Inicio esta postagem questionando acerca desta onda de maus resultados que se instalaram na Ressacada e, ao menos nestes dois últimos jogos, deram a trégua necessária para se colocar a cabeça no lugar.
A minha defesa é que não temos um time ruim, aliás, temos um time suficientemente qualificado para não cair e, com sobras, brigar na parte de cima da tabela, aquela onde figuram os dez primeiros colocados.
Um elenco com Lincoln, William (o nosso), Pedro Ken, Diogo Orlando (contestado por muitos), Leandro Lima, Rafael Coelho, Gustavo Bastos e o Guiñazu avaiano, Acleisson (guardadas as devidas proporções) é, quando bem treinado e com o psicológico em dia, um time para fazer frente à todos no Brasileirão 2011. Sim, eu escrevi todos. Até porque já vencemos grandes e tradicionais clubes do futebol. Quem não lembra aquela deliciosa vitória contra o Corinthians, em casa, no dia 31 de julho, ou essa contra o Flamengo, no último jogo? Isso sem abordar o clássico, que é um caso totalmente a parte, convenhamos. Estes resultados expressivos nos credenciam, passo a passo e com muita cautela, a posicionarmo-nos em uma colocação privilegiada da tabela e ir com folgas para a taça Sul-Americana do ano de 2012. Agora, para tal projeto, tem-se que reforçar, para não voltarmos ao filme do ano passado.

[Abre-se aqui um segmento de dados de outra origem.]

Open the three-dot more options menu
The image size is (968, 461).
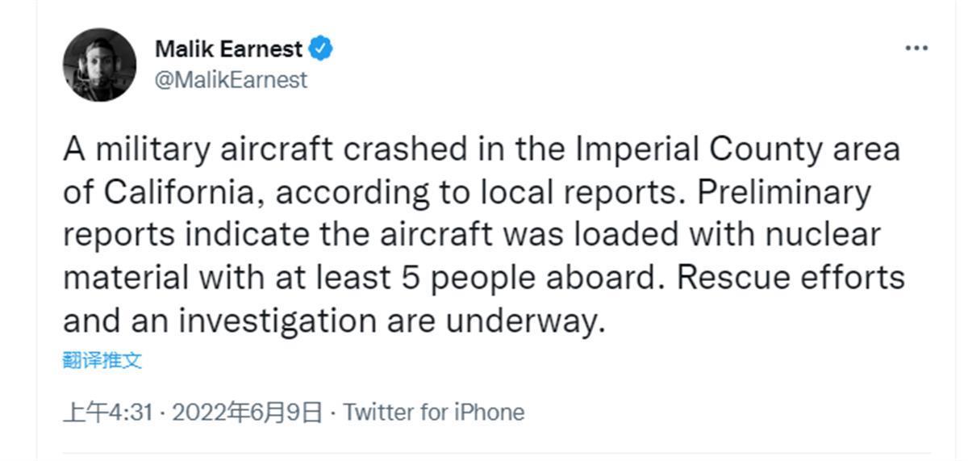916,48
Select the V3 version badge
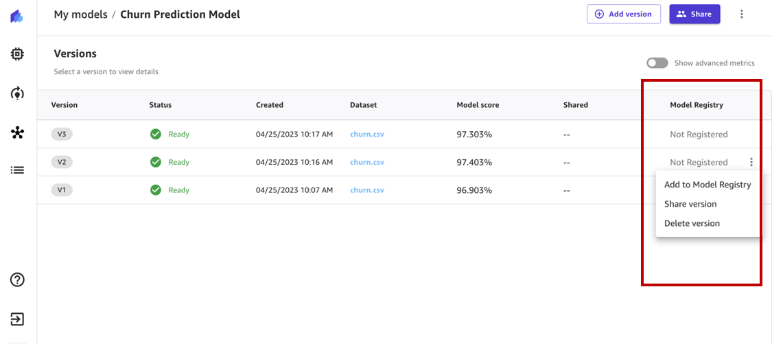This screenshot has width=783, height=344. pos(62,134)
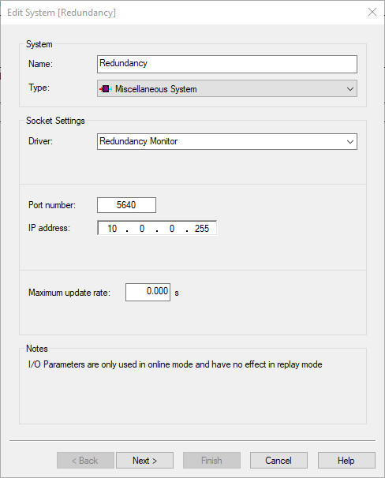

Em tempo, lembro que a manezinha e avaianissima Fabiana Beltrame faturou o título mundial de Remo, na categoria Single Skiff, na cidade de Bled, Eslovênia, no leste europeu. O Remo já foi um esporte muito praticado em Florianópolis, até meados do século passado. Cabe assim, ao Avaí F.C., aos moldes de como fez com o Thiago Tavares, lutador de MMA, incentivar diferentes esportes, promovendo assim seu nome tanto nacionalmente quanto internacionalmente, gerando mais receitas, assim como fazem os grandes clubes.

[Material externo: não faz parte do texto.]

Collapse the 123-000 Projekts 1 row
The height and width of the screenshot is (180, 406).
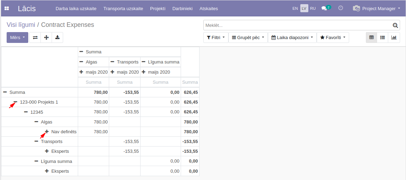[16, 102]
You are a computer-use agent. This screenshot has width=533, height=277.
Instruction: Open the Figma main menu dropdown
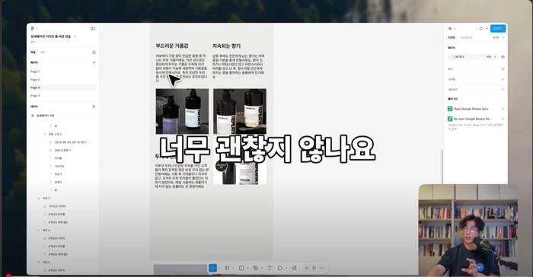click(34, 29)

Voltando ao Futebol, claro, a maré ainda não está pra peixe, como nós manezinhos dizemos, mas é hora de começar a comemorar, bem como a apoiar a mudança de postura e ímpeto do time. E quem precisa colaborar, e muito, é o torcedor avaiano. Empurrar o time para cima do adversário ao invés de vaiar, gritar palavras de incentivo ao invés de xingar, são duas das diversas formas de influenciar nosso time para o sucesso nesta temporada. Logicamente, é a hora também de cobrar, dos dirigentes, uma postura organizada e coordenada das ações do clube, marketing e no campo de jogo.